Sesekali ciloteh dan canda mereka, terdengar begitu renyah. Mungkin itu cerita tentang mereka, gadis pendulang emas di Batang Hari. Atau cerita tentang nasib peruntungan mereka hari itu. Namun apapun cerita mereka, itu merupakan cerita gadis-gadis Batang Hari di kala pagi. Cerita yang akan mengawali perjalanan panjang Ameh baurai di tepian Batang Hari, sampai nantinya melingkar indah di jari manis sang kekasih.


Satu Buncih, Rp28 ribu
Di Sumatra Barat, memang tidak ada emas bertumpuk seperti yang di tambang Free Port di Tembaga Pura, Irian Jaya Barat. Namun tempat orang mencari emas, ada di Sumbar. Itulah, di sepanjang aliran Sungai Batang Hari, di Bonjol, di Mangani dan lainnya. Untuk Batang Hari, membentang mulai dari Kabupaten Solok Selatan sampai berujung di daerah Tanjung Harapan, Kabupaten Dharmasraya, yang berbatasan langsung dengan Provinsi Jambi. Di sepanjang aliran itu, tidak berbilang banyaknya orang menambang emas. Baik dilakukan secara tradisional maupun memakai peralatan moderen.

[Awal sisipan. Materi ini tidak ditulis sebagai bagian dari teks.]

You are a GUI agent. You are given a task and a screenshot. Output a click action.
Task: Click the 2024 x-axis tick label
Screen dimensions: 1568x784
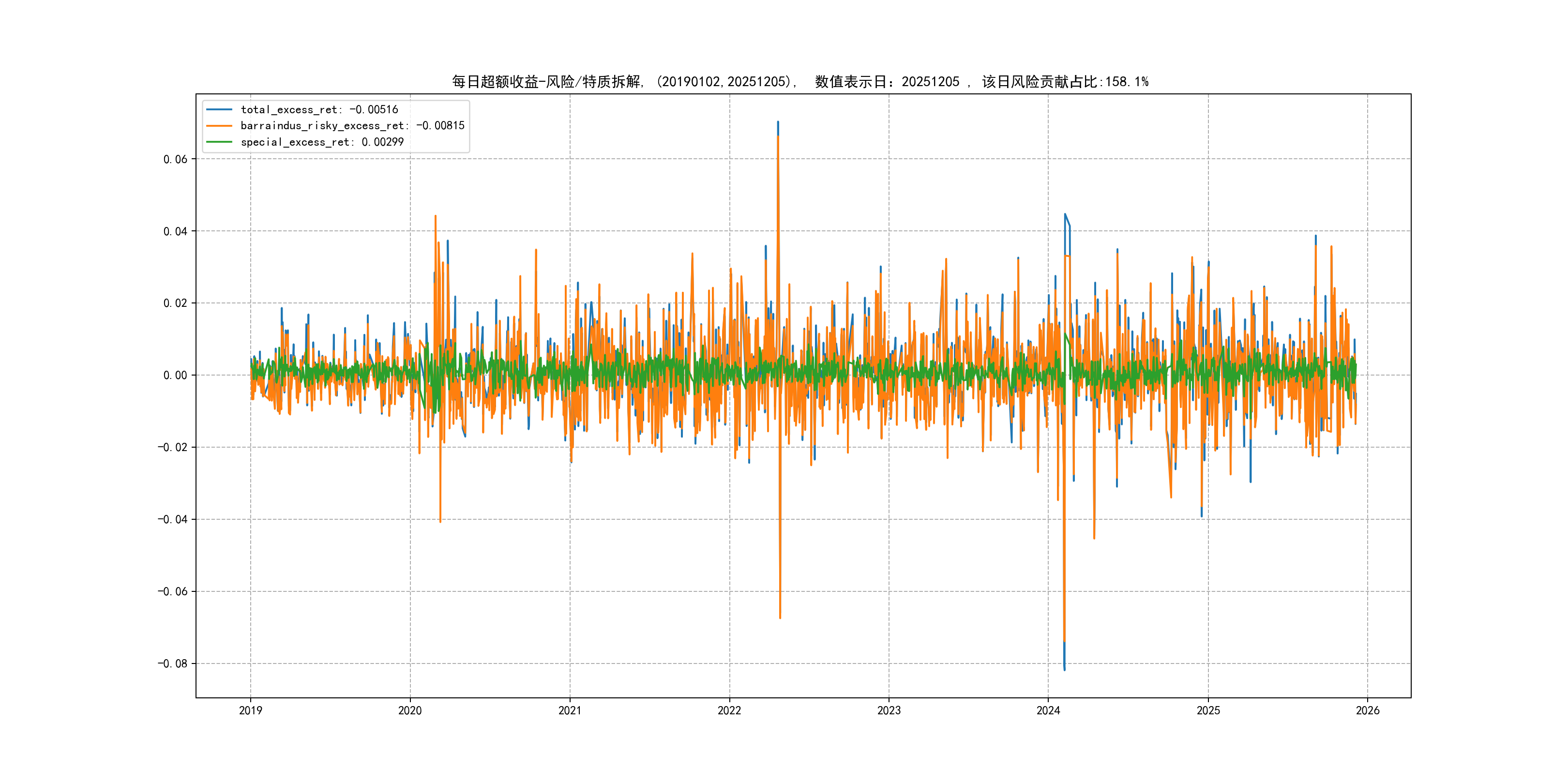(1048, 710)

Setiap hari, cukup banyak emas yang dihasilkan di aliran sungai tersebut. Namun berapa jumlah pastinya setiap hari, belum diketahui. Karena belum ada riset yang menghitungnya. Selain itu, mereka mengolahnya secara tradisional. Sehingga sulit diperoleh data yang pasti. Kalaupun ada yang mengolahnya dengan mesin modern, tidak tergolong penambangan resmi alias PETI (Penambangan Emas Tanpa Izin).

Namun dari penelusuran Tim Ekspedisi Singgalang I di Dharmasraya beberapa waktu lalu, diperkirakan dalam satu hari, emas baurai yang dihasilkan Batang Hari mencapai lebih dari satu kilogram. Itu berdasarkan keterangan para pendulang emas di daerah Siguntur, Siluluak dan Silago kepada tim.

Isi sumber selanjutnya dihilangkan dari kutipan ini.